'Oh crap ...' She grabbed the Airwave handset from her shoulder and got onto Control as Logan stepped quietly over the threshold and into the long, dark hallway. The walls were covered in spray paint: profanity, threats, and 'UP THE DONS!' He stopped at the foot of the stairs. A faint glow of light broke the gloom from somewhere under the stairs. Logan crept round. It was coming from the internal entrance to the butcher's shop. The door was almost shut, but he could make out a torch shining on a paint-spattered wall.
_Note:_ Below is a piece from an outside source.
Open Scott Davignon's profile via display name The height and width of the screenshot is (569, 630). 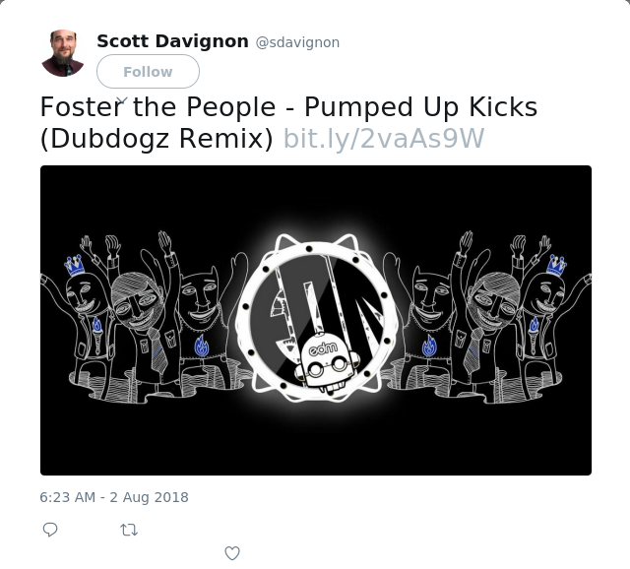[173, 41]
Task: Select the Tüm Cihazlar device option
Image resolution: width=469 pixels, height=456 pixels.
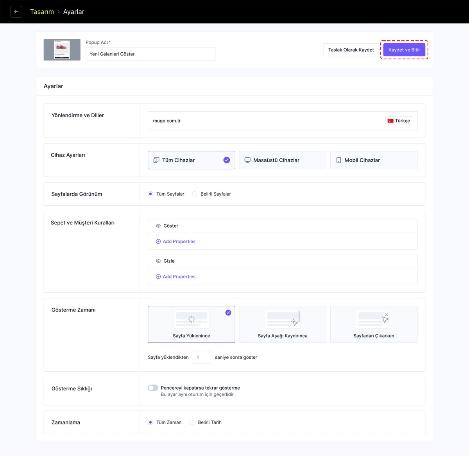Action: [x=191, y=160]
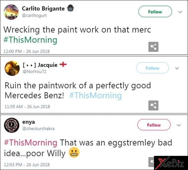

Mumbled singing, the words soft and slurred, the tune unrecognizable. Logan eased the door open. McFarlane was dressed up in his butcher's outfit - white coat, blue stripy apron, little white porkpie hat, sloshing petrol from a green plastic can all over the shattered deli counter. He gave a sudden lurch to the left, legs stiff beneath him as he tried to stay upright, getting petrol all down his trousers, and then he was stable again. 'Let me guess,' said Logan, stepping into the devastation,'you're having a going-out-of-business barbecue?' McFarlane spun round, petrol and legs going everywhere as he slipped and crashed down on his backside. 'We ...' For a second he looked as if he was about to be sick. 'We're shut.' And then he was - all over himself.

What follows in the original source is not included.